* _Passage for review_
▼▼▼
A new microsphere-based immunoassay for measuring the activity of transcription factors

Abstract

There are several traditional and well-developed methods for analyzing the activity of transcription factors, such as EMSA, enzyme-linked immunosorbent assay, and reporter gene activity assays. All of these methods have their own distinct disadvantages, but none can analyze the changes in transcription factors in the few cells that are cultured in the wells of 96-well titer plates. Thus, a new microsphere-based immunoassay to measure the activity of transcription factors (MIA-TF) was developed. In MIA-TF, NeutrAvidin-labeled microspheres were used as the solid phase to capture biotin-labeled double-strand DNA fragments which contain certain transcription factor binding elements. The activity of transcription factors was detected by immunoassay using a transcription factor-specific antibody to monitor the binding with the DNA probe. Next, analysis was performed by flow cytometry. The targets hypoxia-inducible factor-1α (HIF-1α) and nuclear factor-kappa B (NF-κB) were applied and detected in this MIA-TF method; the results that we obtained demonstrated that this method could be used to monitor the changes of NF-κB or HIF within 50 or 100 ng of nuclear extract. Furthermore, MIA-TF could detect the changes in NF-κB or HIF in cells that were cultured in wells of a 96-well plate without purification of the nuclear protein, an important consideration for applying this method to high-throughput assays in the future. The development of MIA-TF would support further progress in clinical analysis and drug screening systems. Overall, MIA-TF is a method with high potential to detect the activity of transcription factors.
▲▲▲
* _Given entries_
▼▼▼
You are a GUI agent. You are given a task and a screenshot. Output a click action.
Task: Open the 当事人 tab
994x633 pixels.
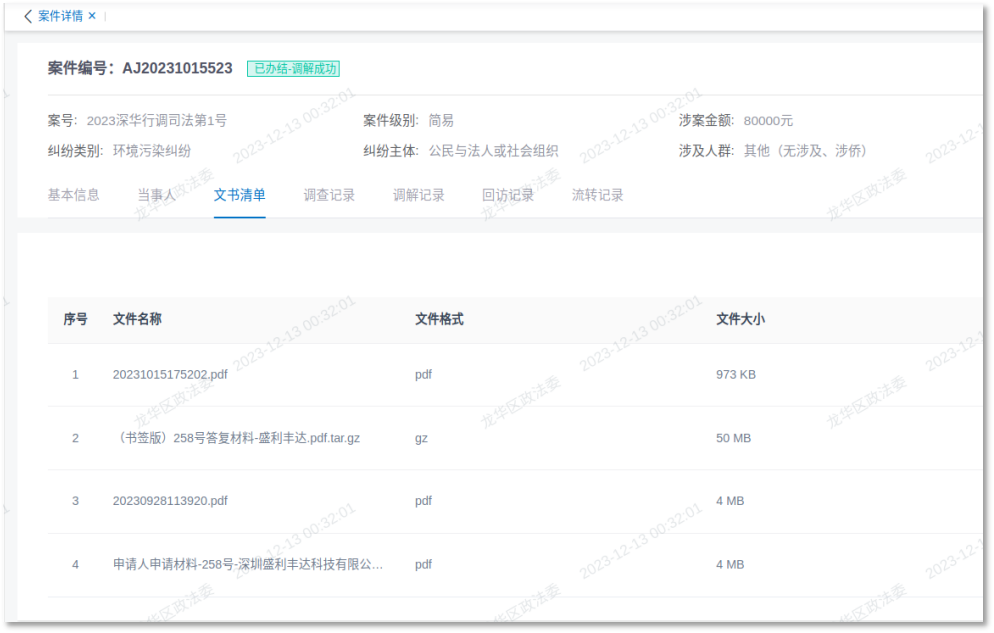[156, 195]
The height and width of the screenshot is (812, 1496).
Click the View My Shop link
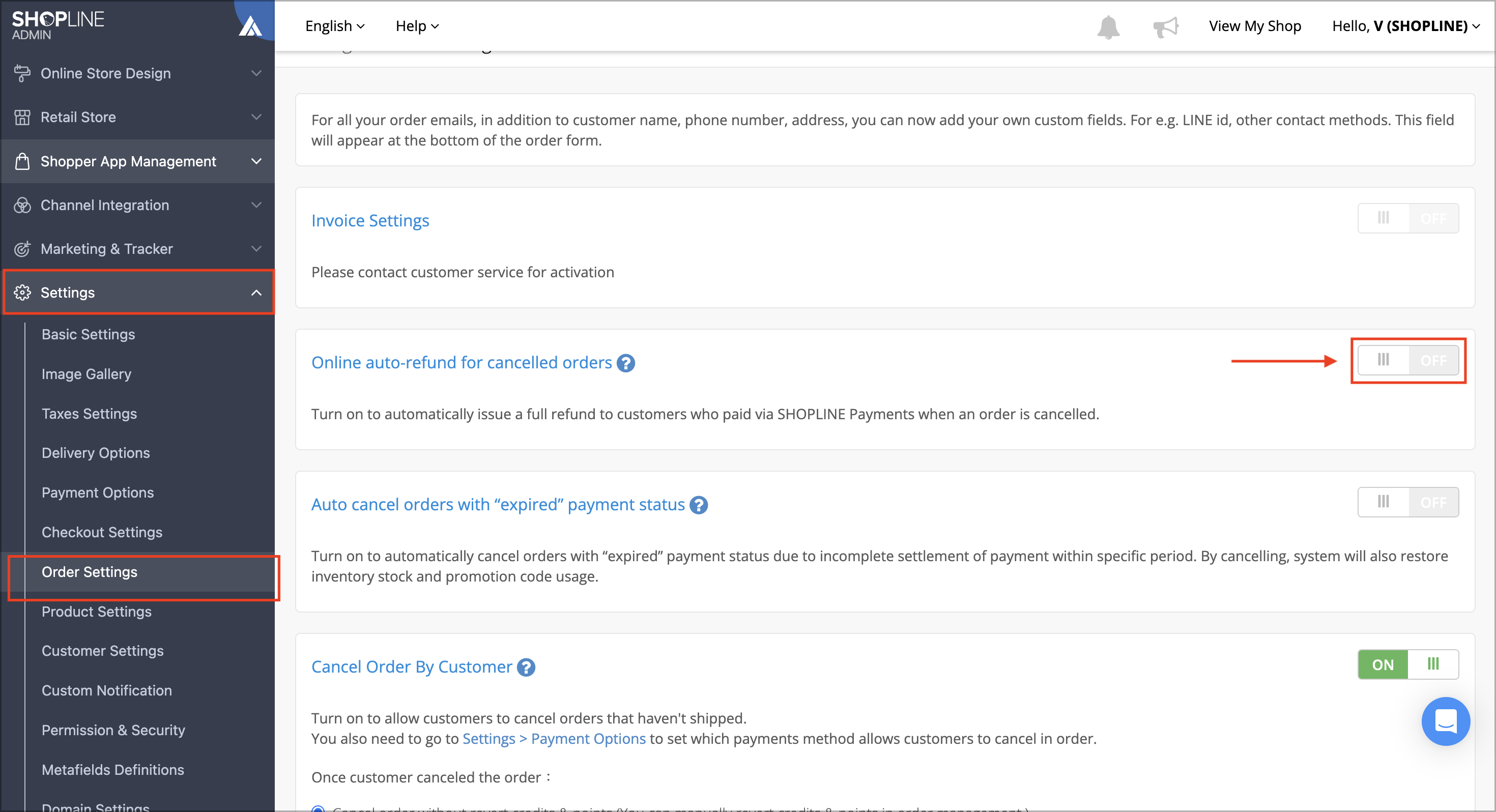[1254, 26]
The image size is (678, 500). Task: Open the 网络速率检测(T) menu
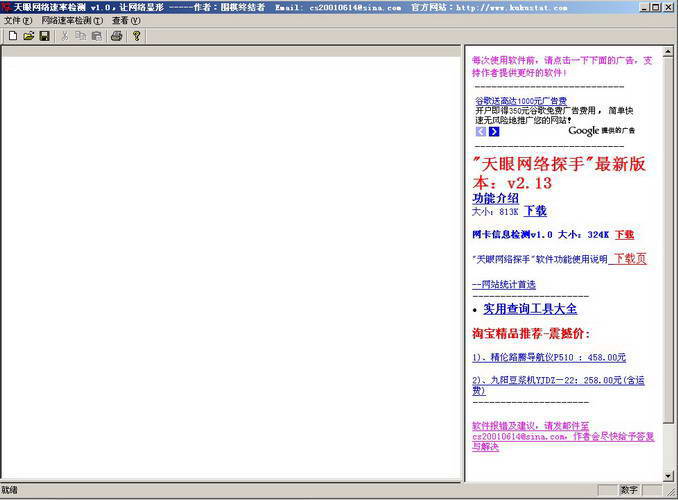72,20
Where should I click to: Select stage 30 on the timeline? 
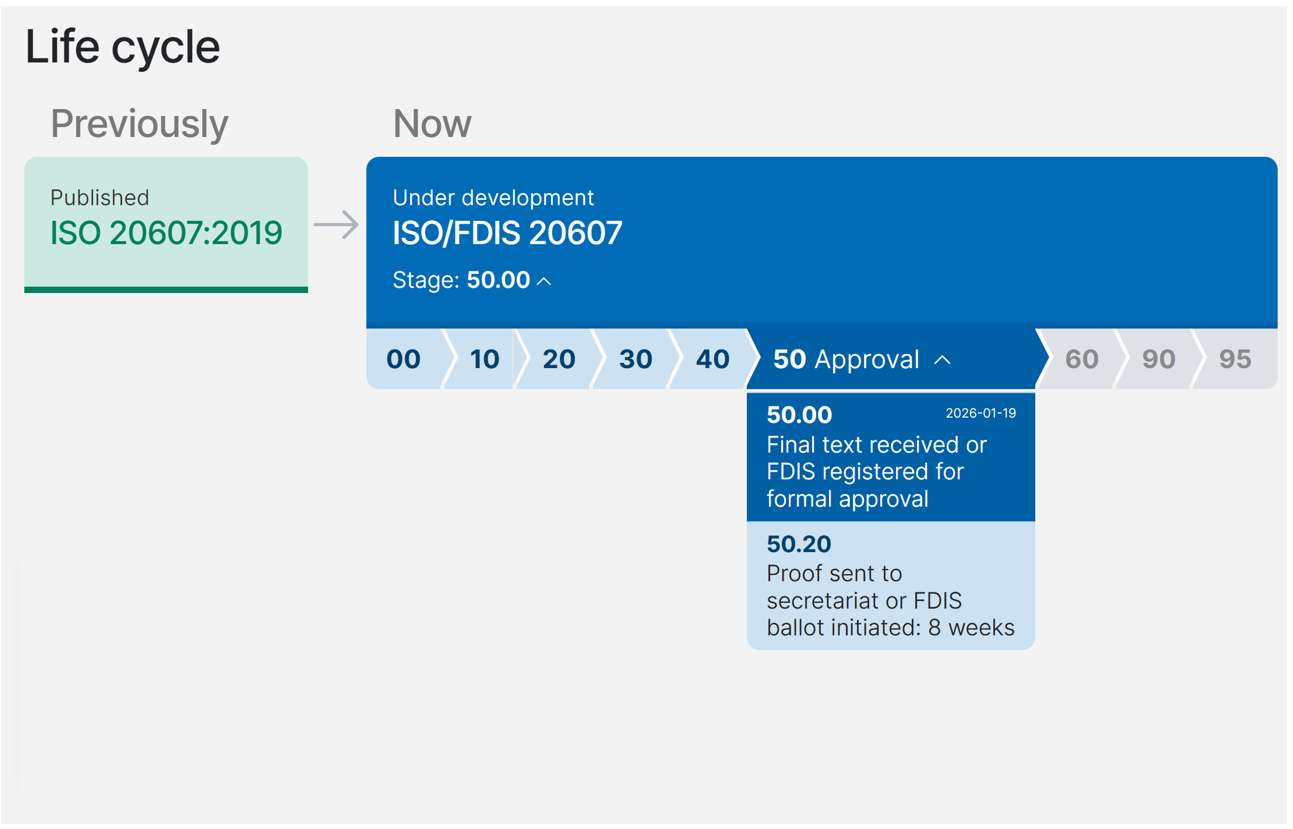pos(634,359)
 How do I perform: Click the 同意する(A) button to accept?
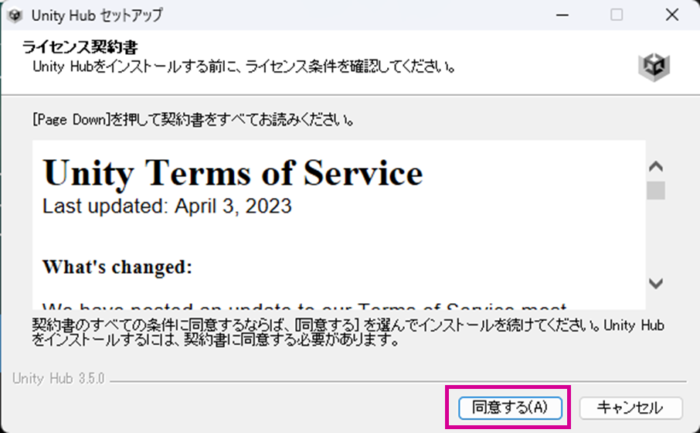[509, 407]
▲▲▲
* _What to do_
1. Answer these questions using the MIA-TF abstract:
(a) What served as the solid phase in MIA-TF?
(b) Which two transcription factors were targeted and detected with the method?
(c) What technique was used for the analysis?
2. Extend the MIA-TF abstract with a paragraph that picks up after its last sentence.
The data have no role in any of this.

* _Task answers_
1.
(a) NeutrAvidin-labeled microspheres
(b) Hypoxia-inducible factor-1α (HIF-1α) and nuclear factor-kappa B (NF-κB)
(c) Flow cytometry

2.
Figure 1

Experimental design of a microsphere-based immunoassay for measuring the activity of transcription factors (MIA-TF). a Flowchart of MIA-TF. The biotin-labeled dsDNA probes were made to react with TFs in a nuclear extract of the cells. Subsequently, NeutrAvidin microspheres were added into the reactions. After incubation, the mixtures were probed with anti-transcription factor antibody and detected with a fluorescent secondary antibody by flow cytometry. b Dot plot (SSC vs. FSC) of the MIA-TF method. The DNA-bound TFs were detected by an immunoassay using a transcription factor-specific antibody and then analyzed using flow cytometry. Microspheres not incubated with nuclear extract were used as negative controls (left) to gate the range of effective signals (R1). The microspheres incubated with the nuclear extracts increased the fluorescence values in the range of effective signals (right). bio-DNA biotin-labeled dsDNA, TF transcription factor.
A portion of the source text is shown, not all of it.